Les grèves affectent non seulement le rythme scolaire, mais aussi la motivation des élèves et des enseignants. Quels sont les effets psychologiques ou émotionnels sur les élèves, et comment peut-on les soutenir pour qu’ils ne perdent pas leur motivation à apprendre ?

C’est justement à ce niveau que l’enseignant reste et restera irremplaçable. D’ailleurs, la leçon fondamentale que tous les pays ont retenue de l’expérience de l’enseignement à distance lors de la Covid-19, c’est que l’apprentissage efficace a besoin de tenir compte d’une dimension incontournable, la dimension émotionnelle. L’apprenant est un être humain qui ne réagit favorablement à l’appel au savoir que s’il est prêt psychologiquement en développant des attitudes positives envers l’apprentissage. Une telle posture émotionnelle ne peut se construire que par l’aide d’un autre être humain qui est l’enseignant. Pour ce faire, celui-ci doit être formé non seulement en tant que pourvoyeur de savoir et constructeur de compétences cognitives, mais aussi en tant que leader social, coach psychologique et meneur d’équipes. Malheureusement, quand l’enseignant n’a pas ces compétences, la motivation extrinsèque de l’élève fait défaut, ce qui peut même affecter sa motivation intrinsèque, et par conséquent atténuer considérablement son envie d’apprendre.

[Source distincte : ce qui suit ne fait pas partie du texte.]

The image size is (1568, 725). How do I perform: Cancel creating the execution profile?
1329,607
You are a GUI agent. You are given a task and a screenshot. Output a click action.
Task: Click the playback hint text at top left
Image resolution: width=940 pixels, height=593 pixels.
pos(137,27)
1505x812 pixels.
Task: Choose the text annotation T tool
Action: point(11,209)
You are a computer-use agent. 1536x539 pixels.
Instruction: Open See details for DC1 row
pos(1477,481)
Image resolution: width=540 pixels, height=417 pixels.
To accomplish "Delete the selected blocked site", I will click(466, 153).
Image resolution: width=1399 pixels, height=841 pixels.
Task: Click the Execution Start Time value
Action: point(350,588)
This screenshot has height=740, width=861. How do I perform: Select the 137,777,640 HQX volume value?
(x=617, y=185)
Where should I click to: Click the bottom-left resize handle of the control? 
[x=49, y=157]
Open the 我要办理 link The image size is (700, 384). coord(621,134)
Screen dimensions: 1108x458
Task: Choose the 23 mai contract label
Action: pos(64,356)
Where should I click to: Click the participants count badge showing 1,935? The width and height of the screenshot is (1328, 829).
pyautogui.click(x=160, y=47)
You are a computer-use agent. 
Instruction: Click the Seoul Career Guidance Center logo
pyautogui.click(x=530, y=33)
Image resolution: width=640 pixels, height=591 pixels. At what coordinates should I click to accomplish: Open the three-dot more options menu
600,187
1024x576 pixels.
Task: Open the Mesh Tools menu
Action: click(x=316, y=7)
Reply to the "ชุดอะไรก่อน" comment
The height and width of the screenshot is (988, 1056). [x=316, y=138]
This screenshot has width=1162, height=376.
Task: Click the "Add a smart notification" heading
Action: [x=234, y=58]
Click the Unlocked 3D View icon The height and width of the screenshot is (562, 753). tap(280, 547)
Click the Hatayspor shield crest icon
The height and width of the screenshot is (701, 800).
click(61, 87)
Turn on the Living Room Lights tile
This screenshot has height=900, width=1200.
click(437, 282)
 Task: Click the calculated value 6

Pensez-vous que le dialogue social entre le ministère et les syndicats enseignants est suffisamment structuré pour éviter ces grèves à répétition ?

Le dialogue social se déroule selon un calendrier fixé par le gouvernement, mais les tensions persistent dans plusieurs secteurs, dont celui de l’enseignement, mais à un degré moindre. La très haute tension qui a ébranlé ce secteur l’année dernière a, semble-t-il, renforcé le dialogue avec les syndicats, bien que la vitesse de prise de décision concernant les dossiers en suspens reste lente, d’autant qu’il s’agit de la mise en application des accords déjà signés. Cette lenteur risque de soulever des contestations de la part des enseignants concernés.

Quelles initiatives pourrait-on envisager pour renforcer la collaboration entre les parents, les enseignants et les autorités éducatives afin d’assurer un environnement d’apprentissage stable, même en période de tensions sociales ?

En attendant la loi sur la grève en cours de négociations, l’école doit bénéficier de toutes les précautions possibles pour la préserver des conséquences néfastes générées habituellement par les tensions sociales. De la part de l’enseignant d’abord, qui ne doit recourir à son droit à la grève qu’en cas de force majeure et après avoir tenté toutes les voies possibles de négociations, de la part des parents ensuite, qui doivent dans la mesure du possible aider leurs enfants à se maintenir dans la situation d’apprentissage au moins partiel, et enfin de la part des autorités éducatives, qui ont le devoir de fournir aux enseignants les conditions de travail adéquates à même de les hausser à un statut social motivant et respectable. Les syndicats ont aussi un rôle à jouer pour rétablir l’équilibre souhaité entre les droits et les devoirs de toutes les parties, qui puisse en même temps assurer la dignité des enseignants et le droit à l’éducation pour nos enfants.